** Input follows **

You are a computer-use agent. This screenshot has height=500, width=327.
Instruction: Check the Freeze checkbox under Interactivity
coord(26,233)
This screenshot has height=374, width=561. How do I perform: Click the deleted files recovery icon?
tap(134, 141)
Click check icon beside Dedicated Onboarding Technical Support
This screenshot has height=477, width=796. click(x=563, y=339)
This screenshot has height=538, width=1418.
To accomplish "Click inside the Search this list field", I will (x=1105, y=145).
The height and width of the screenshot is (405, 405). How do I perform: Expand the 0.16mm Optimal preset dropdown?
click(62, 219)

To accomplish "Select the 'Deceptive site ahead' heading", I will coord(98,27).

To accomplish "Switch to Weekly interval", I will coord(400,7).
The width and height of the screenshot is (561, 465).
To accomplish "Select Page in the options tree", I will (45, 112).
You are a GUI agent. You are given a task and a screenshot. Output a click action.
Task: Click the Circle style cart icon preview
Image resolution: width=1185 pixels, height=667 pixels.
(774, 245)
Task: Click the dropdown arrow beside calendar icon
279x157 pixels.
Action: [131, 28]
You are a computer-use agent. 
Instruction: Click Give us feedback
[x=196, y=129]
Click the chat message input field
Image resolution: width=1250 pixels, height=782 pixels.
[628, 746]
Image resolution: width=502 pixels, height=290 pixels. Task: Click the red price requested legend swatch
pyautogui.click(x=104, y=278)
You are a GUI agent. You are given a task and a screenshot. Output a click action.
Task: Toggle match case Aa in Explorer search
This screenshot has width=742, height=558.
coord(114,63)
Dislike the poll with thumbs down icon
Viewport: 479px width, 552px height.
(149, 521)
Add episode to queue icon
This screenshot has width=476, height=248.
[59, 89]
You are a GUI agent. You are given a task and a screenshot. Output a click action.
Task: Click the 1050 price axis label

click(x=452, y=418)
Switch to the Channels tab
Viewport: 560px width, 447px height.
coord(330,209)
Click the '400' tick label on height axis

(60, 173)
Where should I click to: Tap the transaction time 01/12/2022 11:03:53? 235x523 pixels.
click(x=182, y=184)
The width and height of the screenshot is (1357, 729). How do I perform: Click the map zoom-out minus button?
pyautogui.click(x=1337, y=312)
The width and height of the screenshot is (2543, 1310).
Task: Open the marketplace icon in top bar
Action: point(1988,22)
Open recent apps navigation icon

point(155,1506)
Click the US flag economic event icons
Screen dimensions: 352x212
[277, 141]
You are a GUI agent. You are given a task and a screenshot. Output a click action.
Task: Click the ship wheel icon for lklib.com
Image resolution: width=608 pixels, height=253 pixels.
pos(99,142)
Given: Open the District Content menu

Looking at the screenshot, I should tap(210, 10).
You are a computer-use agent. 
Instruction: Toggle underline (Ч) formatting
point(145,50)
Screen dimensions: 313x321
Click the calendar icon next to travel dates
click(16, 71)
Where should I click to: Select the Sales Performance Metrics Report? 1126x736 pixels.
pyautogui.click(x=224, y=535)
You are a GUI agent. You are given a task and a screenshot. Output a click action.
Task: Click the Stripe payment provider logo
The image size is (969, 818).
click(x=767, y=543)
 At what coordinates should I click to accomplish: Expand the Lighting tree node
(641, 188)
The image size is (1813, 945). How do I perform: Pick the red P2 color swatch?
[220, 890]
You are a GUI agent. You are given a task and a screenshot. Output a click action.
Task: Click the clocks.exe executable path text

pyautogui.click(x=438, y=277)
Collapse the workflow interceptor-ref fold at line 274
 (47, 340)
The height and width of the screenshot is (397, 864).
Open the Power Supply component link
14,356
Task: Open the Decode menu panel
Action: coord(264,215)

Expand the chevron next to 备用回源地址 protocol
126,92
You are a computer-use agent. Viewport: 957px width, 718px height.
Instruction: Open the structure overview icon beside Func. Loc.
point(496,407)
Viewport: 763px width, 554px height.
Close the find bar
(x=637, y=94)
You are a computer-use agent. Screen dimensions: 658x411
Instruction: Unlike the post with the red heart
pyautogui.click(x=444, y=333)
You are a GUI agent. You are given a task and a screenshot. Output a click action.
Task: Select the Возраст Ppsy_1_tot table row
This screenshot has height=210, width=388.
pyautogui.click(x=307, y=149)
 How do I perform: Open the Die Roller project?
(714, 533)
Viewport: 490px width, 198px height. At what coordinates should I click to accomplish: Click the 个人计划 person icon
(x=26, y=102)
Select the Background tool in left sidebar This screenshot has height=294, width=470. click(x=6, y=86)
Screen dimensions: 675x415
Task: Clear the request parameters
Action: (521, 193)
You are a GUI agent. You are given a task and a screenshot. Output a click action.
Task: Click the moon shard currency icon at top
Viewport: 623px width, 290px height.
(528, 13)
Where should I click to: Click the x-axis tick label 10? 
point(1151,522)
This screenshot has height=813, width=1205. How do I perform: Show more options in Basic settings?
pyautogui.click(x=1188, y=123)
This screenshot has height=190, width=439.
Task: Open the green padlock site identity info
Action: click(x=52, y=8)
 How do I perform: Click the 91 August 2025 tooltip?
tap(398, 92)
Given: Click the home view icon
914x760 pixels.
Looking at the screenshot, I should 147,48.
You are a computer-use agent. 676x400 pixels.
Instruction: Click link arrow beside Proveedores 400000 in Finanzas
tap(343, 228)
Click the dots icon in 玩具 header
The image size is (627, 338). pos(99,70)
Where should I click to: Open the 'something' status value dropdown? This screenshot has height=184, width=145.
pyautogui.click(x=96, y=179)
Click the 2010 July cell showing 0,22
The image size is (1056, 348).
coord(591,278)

** End of Input **

Exercise instructions »
Where the word "Switch" shows up in a line of the entries above, copy that line.

Written reply »
To accomplish "Switch to Weekly interval", I will coord(400,7).
Switch to the Channels tab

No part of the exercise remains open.